While traditional energy companies remain massively dependent on income from fossil fuels, in the latter years of Dudley's reign BP increasingly moved into cleaner energies, fuelled by changing public attitudes and government policies towards carbon emissions and climate change.
BP snapped up Britain's largest electric vehicle charging firm Chargemaster in 2018, as it bets on booming demand for electric cars in the coming decades.
The company predicts that renewable sources could account for 15 percent of global energy consumption by 2040.
Gulf of Mexico legacy
BP on Tuesday added that it took a further $2.4 billion-hit last year from the 2010 Gulf of Mexico oil spill disaster, while it expects a $1.0 billion bill this year.
That would take BP's total clean-up and compensation costs close to an eye-watering $75 billion.
Dudley was parachuted into BP in October 2010 after his predecessor Tony Hayward was forced out over his handling of the deadly disaster.

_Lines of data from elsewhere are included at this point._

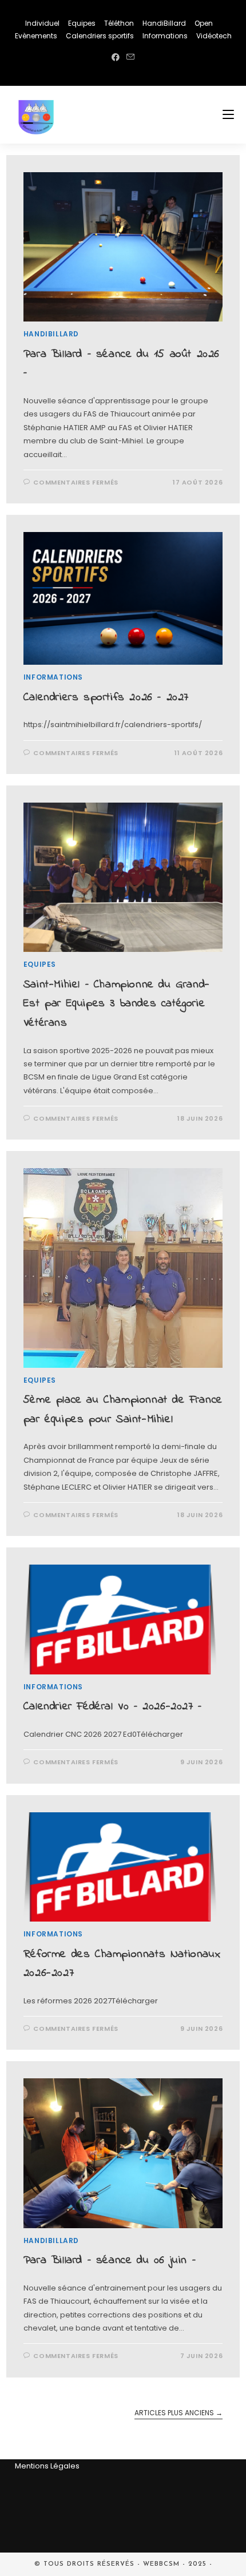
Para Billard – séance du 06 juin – (109, 2260)
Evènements (36, 36)
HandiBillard (164, 23)
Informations (165, 36)
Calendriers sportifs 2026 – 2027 (106, 697)
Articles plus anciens (178, 2413)
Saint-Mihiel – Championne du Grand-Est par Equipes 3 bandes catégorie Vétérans (116, 1004)
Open (204, 23)
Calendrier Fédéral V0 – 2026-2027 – (112, 1706)
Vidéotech (214, 36)
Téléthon (119, 23)
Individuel (42, 23)
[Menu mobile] (228, 115)
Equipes (82, 23)
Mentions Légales (47, 2465)
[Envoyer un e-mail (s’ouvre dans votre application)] (130, 57)
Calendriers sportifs (100, 36)
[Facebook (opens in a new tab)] (115, 57)
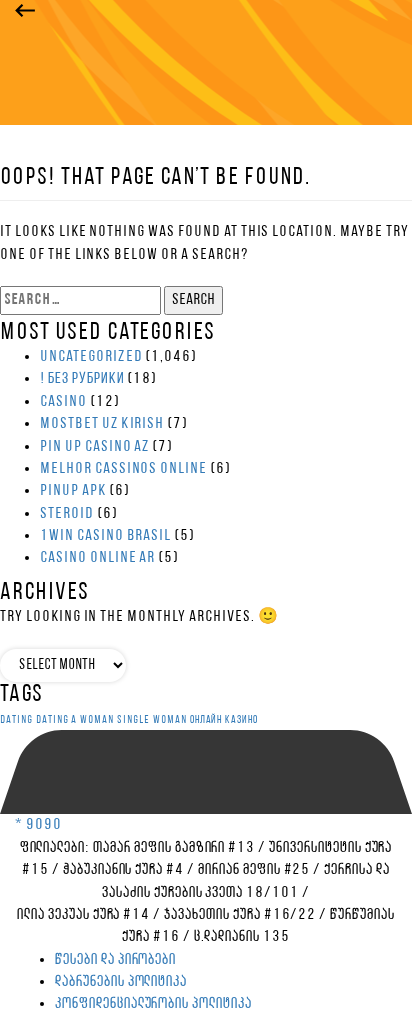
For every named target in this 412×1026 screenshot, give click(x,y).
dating (16, 720)
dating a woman (75, 720)
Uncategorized (91, 357)
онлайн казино (224, 720)
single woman (152, 720)
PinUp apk (73, 491)
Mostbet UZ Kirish (102, 424)
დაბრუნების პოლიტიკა (121, 982)
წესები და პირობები (115, 960)
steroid (67, 514)
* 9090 (38, 825)
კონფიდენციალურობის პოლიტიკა (153, 1004)
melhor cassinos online (123, 469)
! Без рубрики (82, 379)
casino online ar (97, 558)
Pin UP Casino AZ (94, 447)
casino (63, 402)
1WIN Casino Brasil (105, 536)
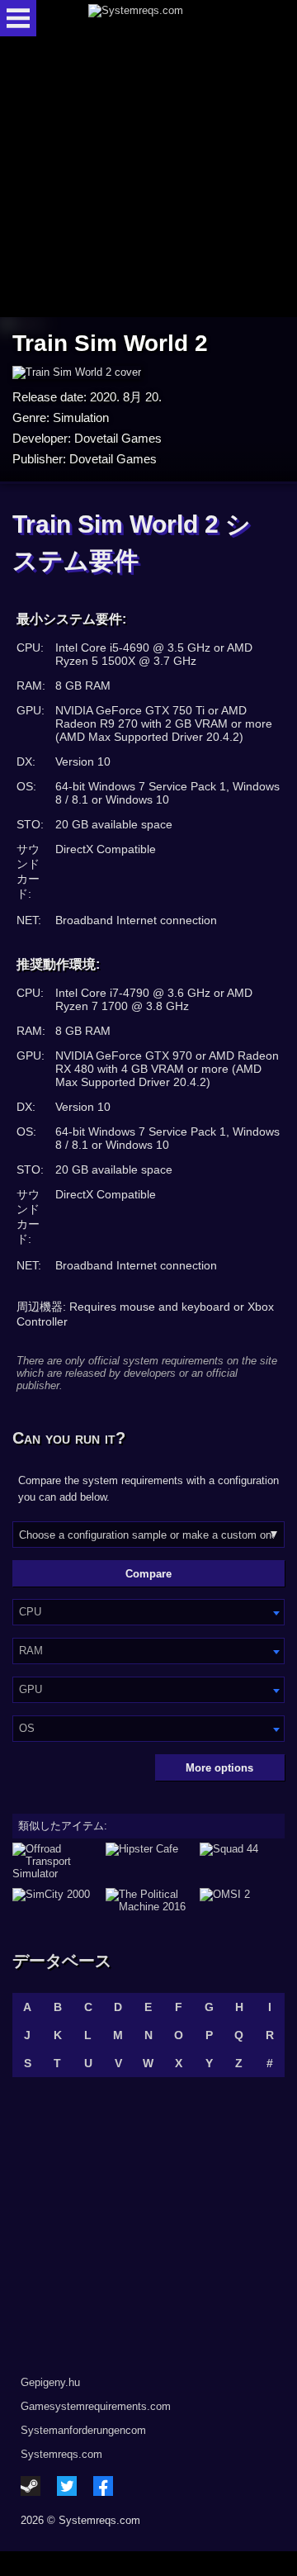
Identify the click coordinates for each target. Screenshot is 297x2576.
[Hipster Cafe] (148, 1861)
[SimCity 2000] (54, 1900)
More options (219, 1768)
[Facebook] (103, 2486)
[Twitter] (67, 2486)
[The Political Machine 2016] (148, 1900)
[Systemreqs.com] (162, 18)
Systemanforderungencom (83, 2430)
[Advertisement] (148, 178)
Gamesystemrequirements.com (96, 2406)
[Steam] (30, 2486)
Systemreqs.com (61, 2454)
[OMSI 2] (242, 1900)
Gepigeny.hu (50, 2382)
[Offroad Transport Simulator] (54, 1861)
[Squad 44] (242, 1861)
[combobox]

The BP-leased Deepwater Horizon oil rig exploded off the coast of Louisiana while drilling a well 5,000 feet (1,500 meters) below sea level on April 20, 2010.
Eleven rig workers were killed in the blast that caused 134 million gallons (507 million litres) of oil to spew into Gulf waters.
It took 87 days to cap the out of control well, and the oil slick stretched across an area the size of the state of Virgina, blackening beaches across five US states and hitting tourism and fishing.
The spill, one of the worst environmental disasters to strike the United States, prompted Dudley to improve its safety procedures and overhaul its structure.
Also under Dudley, BP in 2018 bought mining giant BHP Billiton's US shale oil and gas operations in a landmark $10.5-billion deal.